Instructions to follow >> Give back all the data exactly, line by line.

Source records:

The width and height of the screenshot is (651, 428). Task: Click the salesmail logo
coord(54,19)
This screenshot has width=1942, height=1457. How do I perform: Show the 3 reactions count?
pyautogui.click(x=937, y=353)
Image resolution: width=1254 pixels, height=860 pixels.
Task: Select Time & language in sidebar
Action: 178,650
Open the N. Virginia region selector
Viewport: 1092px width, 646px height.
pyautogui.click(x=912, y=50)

Reply to the exercise >>
The width and height of the screenshot is (651, 428). Task: Click the salesmail logo
coord(54,19)
This screenshot has width=1942, height=1457. How do I perform: Show the 3 reactions count?
pyautogui.click(x=937, y=353)
Image resolution: width=1254 pixels, height=860 pixels.
Task: Select Time & language in sidebar
Action: 178,650
Open the N. Virginia region selector
Viewport: 1092px width, 646px height.
pyautogui.click(x=912, y=50)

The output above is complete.